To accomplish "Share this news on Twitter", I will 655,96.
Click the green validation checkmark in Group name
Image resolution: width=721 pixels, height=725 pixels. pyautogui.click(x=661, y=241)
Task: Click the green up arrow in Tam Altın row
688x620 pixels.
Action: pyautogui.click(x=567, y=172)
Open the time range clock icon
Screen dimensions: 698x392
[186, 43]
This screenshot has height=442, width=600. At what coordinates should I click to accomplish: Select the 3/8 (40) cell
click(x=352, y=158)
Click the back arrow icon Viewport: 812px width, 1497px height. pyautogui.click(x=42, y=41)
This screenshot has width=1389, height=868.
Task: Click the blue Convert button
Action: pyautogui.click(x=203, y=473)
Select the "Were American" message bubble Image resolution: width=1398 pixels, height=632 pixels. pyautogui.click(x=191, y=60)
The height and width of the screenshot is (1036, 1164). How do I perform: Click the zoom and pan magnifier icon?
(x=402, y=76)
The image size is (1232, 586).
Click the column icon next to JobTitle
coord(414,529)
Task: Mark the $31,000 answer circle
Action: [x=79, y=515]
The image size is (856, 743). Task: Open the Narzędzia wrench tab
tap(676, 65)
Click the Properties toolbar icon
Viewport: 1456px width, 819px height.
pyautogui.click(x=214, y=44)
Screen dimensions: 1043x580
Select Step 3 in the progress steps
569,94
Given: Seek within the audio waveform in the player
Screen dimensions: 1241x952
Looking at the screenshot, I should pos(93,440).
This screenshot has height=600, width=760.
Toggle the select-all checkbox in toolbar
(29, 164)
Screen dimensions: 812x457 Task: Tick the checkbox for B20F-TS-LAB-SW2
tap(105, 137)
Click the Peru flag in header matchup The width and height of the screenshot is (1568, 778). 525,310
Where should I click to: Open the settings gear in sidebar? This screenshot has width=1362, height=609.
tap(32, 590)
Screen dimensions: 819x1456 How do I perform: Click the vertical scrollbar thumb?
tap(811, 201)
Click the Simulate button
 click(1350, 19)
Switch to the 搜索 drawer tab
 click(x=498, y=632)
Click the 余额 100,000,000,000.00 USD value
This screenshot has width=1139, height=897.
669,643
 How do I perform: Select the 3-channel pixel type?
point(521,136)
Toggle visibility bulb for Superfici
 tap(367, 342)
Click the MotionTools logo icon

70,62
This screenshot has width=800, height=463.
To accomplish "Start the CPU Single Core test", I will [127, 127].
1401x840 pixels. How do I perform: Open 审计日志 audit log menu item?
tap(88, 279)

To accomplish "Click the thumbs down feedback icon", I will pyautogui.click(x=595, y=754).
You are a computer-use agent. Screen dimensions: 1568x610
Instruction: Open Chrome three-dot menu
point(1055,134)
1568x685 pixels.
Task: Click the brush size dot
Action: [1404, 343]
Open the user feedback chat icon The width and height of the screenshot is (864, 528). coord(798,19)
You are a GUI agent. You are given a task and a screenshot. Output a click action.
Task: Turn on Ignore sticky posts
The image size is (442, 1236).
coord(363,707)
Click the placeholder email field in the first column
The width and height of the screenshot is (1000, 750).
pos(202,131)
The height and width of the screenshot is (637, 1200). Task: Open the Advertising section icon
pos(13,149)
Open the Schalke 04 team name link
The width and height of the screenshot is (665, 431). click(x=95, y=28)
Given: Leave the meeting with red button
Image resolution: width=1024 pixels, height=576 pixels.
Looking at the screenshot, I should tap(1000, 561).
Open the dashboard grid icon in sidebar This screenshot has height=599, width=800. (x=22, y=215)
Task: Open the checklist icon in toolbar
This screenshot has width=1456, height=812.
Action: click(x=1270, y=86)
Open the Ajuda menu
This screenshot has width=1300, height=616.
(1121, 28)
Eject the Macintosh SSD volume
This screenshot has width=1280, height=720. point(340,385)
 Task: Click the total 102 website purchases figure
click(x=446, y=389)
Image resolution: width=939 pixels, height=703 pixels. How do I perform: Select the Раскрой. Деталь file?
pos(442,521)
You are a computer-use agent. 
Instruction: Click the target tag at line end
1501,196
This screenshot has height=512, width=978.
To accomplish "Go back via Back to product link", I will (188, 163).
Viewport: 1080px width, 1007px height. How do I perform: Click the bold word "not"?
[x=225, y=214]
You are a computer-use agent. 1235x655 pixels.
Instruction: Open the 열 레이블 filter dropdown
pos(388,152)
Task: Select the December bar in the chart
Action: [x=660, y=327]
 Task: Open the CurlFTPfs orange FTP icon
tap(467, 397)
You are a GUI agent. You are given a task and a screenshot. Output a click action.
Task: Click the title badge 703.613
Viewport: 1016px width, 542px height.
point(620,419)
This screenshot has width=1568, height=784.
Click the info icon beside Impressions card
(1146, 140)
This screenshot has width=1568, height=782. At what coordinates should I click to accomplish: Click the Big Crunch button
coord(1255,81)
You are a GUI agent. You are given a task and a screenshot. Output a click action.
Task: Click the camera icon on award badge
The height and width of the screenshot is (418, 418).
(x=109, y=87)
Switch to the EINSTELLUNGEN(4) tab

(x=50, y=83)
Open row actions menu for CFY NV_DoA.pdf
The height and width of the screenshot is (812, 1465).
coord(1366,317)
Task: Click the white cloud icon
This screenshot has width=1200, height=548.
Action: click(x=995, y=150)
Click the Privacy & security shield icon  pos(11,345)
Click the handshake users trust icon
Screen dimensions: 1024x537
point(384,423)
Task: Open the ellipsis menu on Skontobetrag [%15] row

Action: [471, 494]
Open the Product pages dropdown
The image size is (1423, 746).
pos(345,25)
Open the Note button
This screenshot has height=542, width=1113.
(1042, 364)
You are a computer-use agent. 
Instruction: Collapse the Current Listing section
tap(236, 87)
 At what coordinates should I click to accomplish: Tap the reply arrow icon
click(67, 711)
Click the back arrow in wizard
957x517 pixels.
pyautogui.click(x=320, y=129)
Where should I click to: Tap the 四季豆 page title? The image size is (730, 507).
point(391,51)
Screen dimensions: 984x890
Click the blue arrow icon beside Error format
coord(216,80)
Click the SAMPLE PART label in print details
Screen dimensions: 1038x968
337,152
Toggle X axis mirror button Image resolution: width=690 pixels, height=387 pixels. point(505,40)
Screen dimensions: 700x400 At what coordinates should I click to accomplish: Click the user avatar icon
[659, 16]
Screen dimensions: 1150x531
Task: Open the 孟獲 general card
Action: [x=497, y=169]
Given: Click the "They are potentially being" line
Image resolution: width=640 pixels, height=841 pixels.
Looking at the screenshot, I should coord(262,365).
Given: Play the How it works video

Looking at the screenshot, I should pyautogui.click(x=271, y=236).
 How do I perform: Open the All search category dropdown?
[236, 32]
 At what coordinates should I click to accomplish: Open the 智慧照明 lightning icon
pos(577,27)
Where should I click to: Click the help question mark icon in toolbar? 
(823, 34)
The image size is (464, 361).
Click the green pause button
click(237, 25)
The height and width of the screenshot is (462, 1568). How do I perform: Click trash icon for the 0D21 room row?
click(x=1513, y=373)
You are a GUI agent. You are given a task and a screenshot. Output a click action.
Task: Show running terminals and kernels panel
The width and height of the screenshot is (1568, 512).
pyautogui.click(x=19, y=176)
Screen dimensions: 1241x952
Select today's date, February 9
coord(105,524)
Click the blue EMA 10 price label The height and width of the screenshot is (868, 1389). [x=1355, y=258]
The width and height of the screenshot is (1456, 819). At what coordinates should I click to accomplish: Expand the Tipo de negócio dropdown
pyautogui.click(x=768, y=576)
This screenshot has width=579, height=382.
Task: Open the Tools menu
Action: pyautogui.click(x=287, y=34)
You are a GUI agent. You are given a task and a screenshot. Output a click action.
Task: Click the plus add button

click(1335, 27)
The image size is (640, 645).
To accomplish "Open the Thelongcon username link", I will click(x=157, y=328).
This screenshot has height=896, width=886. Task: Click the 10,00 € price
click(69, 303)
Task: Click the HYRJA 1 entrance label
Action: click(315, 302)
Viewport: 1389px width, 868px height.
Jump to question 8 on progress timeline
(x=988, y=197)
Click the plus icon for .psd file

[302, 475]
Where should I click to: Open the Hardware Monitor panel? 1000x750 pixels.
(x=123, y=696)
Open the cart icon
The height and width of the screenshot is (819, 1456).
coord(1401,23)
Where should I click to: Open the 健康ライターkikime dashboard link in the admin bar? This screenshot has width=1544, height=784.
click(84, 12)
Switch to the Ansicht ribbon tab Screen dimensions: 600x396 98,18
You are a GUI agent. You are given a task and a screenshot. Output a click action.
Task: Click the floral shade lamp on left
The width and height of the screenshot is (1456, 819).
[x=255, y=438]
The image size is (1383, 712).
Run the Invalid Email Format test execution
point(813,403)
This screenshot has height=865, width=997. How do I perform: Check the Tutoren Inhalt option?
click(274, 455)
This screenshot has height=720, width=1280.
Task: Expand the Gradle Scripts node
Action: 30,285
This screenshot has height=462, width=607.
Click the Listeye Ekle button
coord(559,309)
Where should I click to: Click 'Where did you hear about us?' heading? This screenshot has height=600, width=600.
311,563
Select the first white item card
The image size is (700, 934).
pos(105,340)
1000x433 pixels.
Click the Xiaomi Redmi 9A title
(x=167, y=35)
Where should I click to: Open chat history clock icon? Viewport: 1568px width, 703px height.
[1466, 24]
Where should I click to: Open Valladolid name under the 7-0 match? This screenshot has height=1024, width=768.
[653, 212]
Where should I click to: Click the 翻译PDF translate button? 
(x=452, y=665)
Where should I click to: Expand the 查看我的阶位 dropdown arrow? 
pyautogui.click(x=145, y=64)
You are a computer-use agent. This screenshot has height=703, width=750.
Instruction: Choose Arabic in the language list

### Given exercise
Select every line in the records that contains the word "clock", matching case exactly, and copy each one out.

### Output of the task
Open the time range clock icon
Where should I click to: Open chat history clock icon? Viewport: 1568px width, 703px height.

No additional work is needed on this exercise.